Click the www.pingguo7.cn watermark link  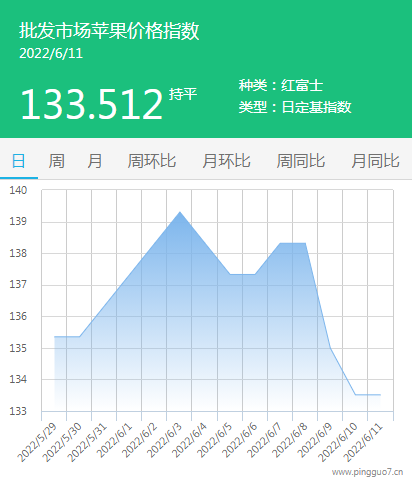coord(367,472)
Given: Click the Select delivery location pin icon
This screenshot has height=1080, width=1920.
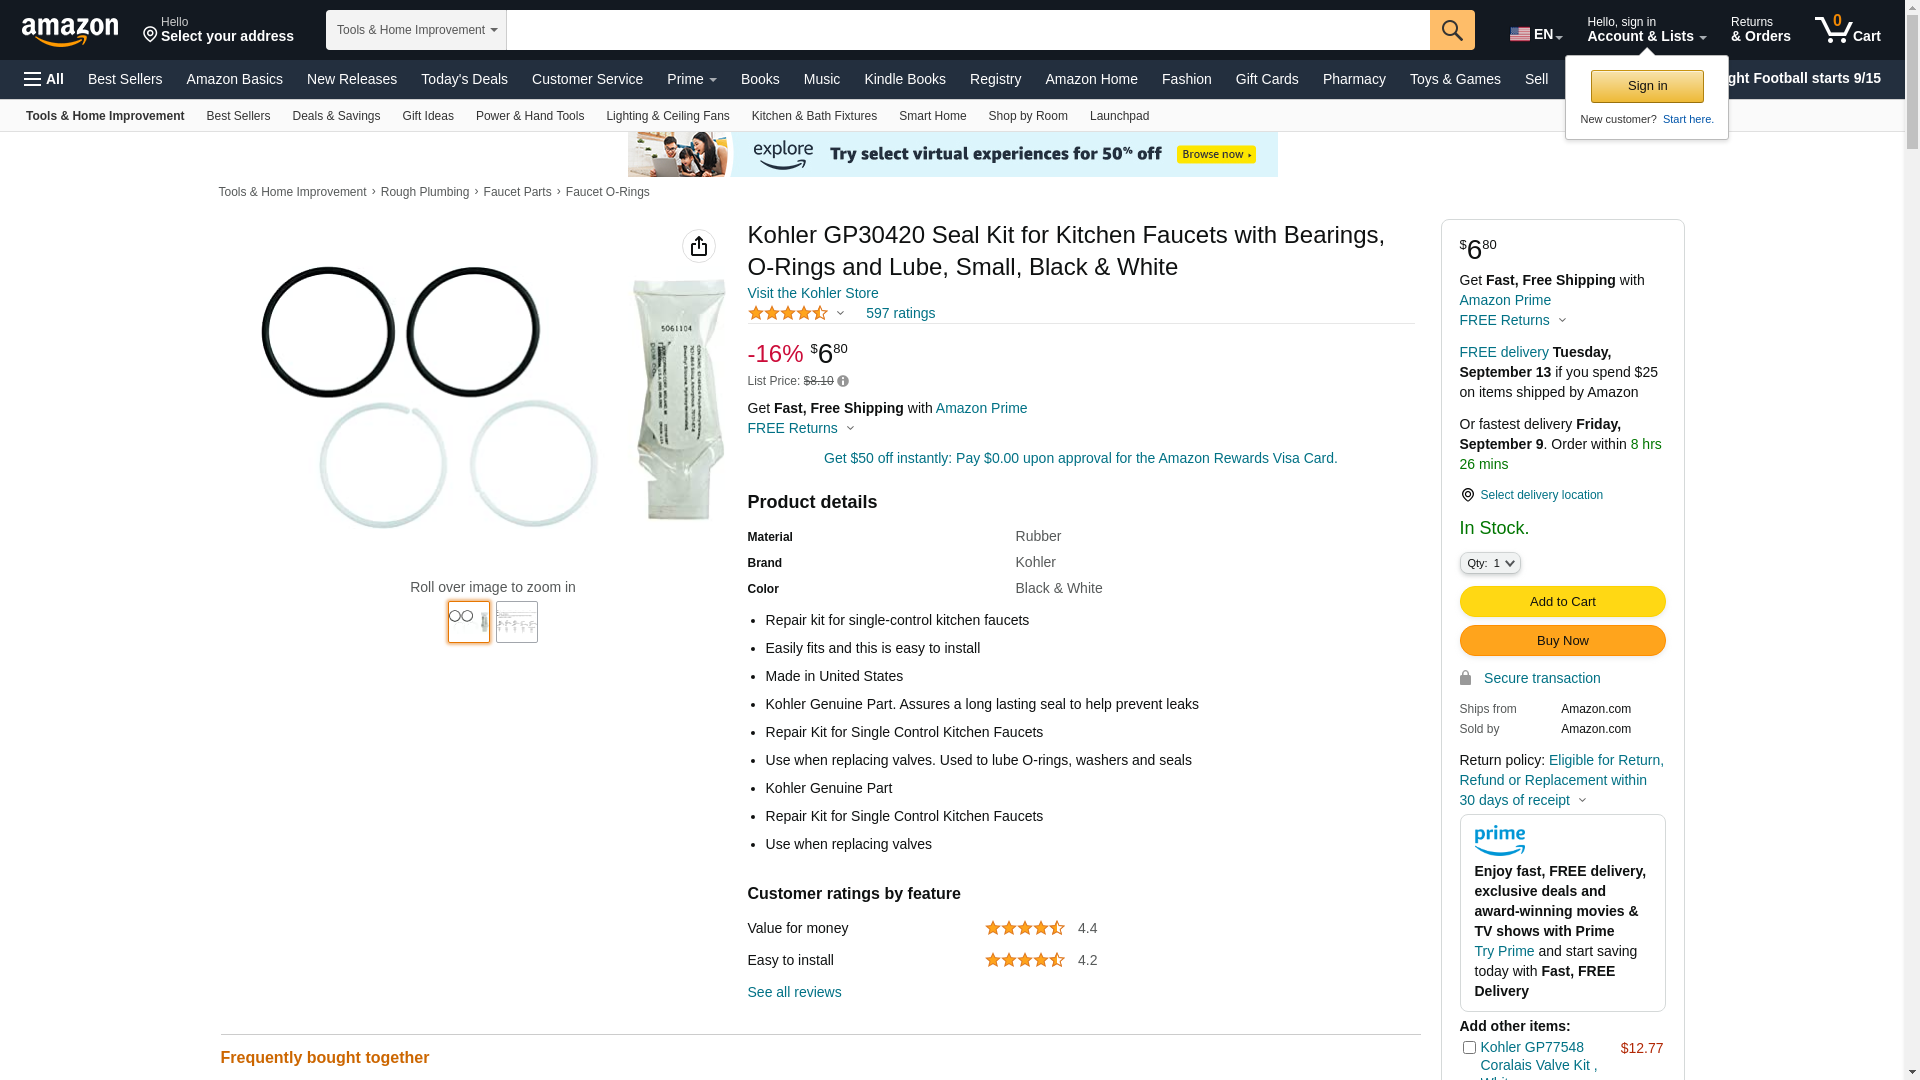Looking at the screenshot, I should pyautogui.click(x=1467, y=495).
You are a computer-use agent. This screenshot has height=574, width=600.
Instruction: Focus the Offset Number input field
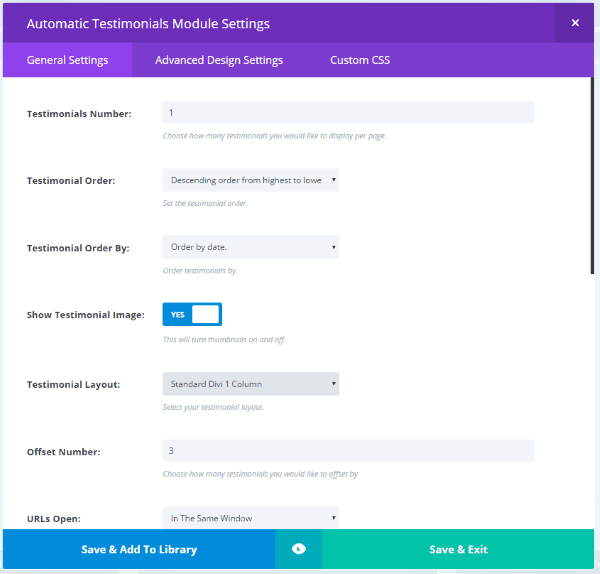(348, 451)
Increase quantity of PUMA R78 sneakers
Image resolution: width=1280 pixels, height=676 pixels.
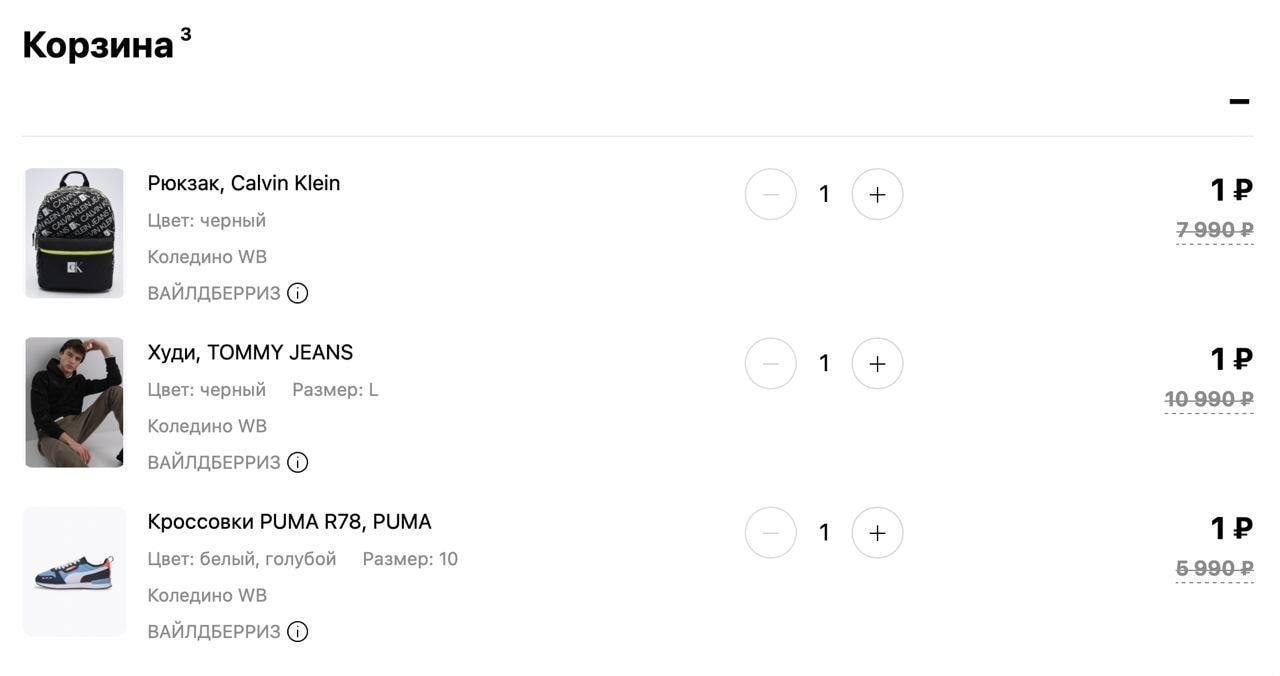click(x=877, y=532)
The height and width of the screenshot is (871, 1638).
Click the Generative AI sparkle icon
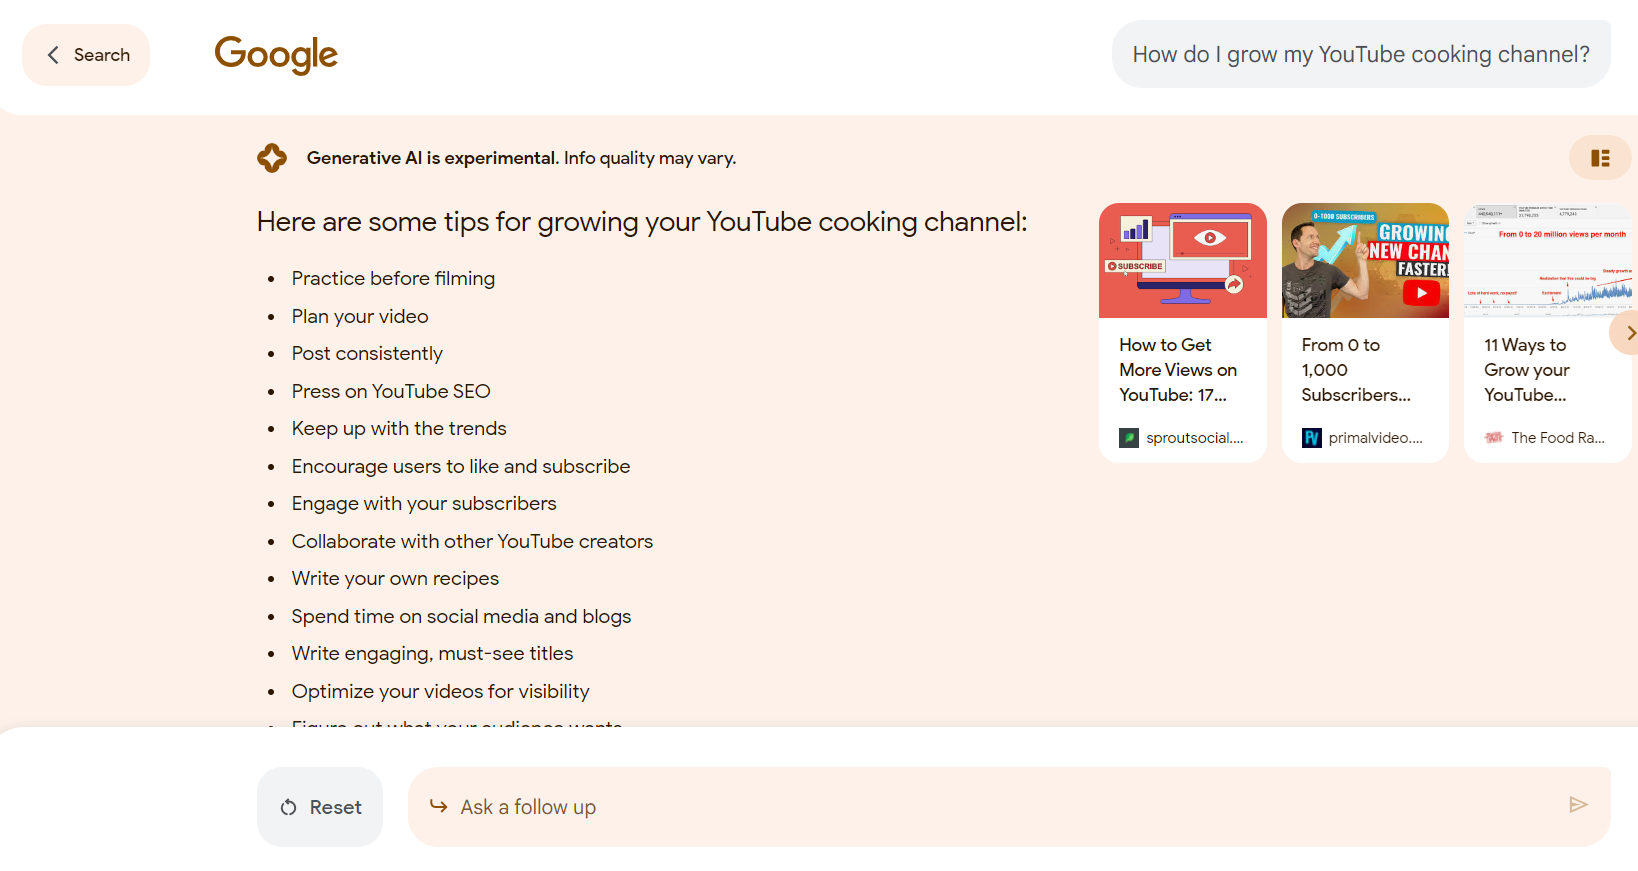click(272, 158)
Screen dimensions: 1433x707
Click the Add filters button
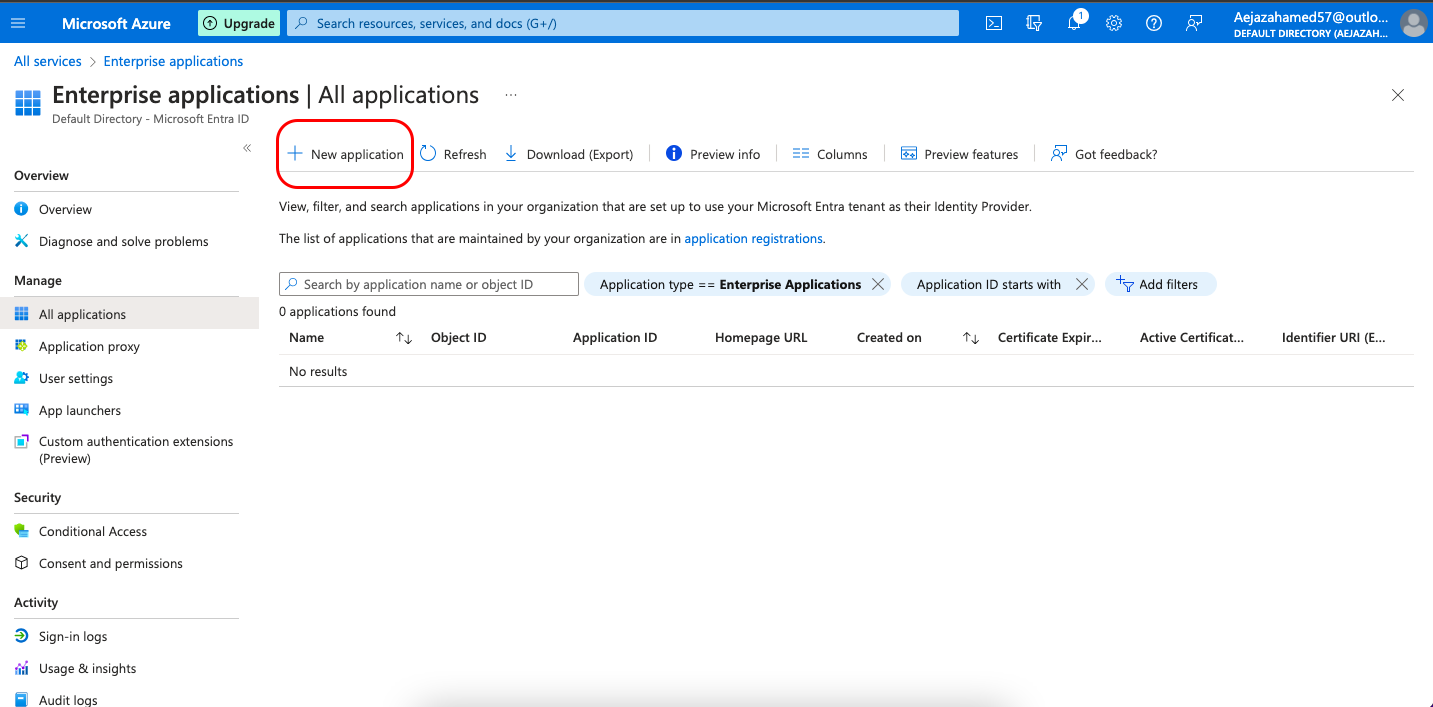click(1159, 284)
----
Exercise description:
The expected output is every line from the line where "This screenshot has height=1080, width=1920." appears to the final line of the material, unchanged and with no pictures.

Exercise answer:
This screenshot has height=1080, width=1920.
Looking at the screenshot, I should pyautogui.click(x=1467, y=495).
You are a computer-use agent. This screenshot has height=574, width=600.
Instruction: Focus the Offset Number input field
(348, 451)
Increase quantity of PUMA R78 sneakers
Image resolution: width=1280 pixels, height=676 pixels.
click(x=877, y=532)
The height and width of the screenshot is (871, 1638).
Click the Generative AI sparkle icon
click(272, 158)
Screen dimensions: 1433x707
Click the Add filters button
click(1159, 284)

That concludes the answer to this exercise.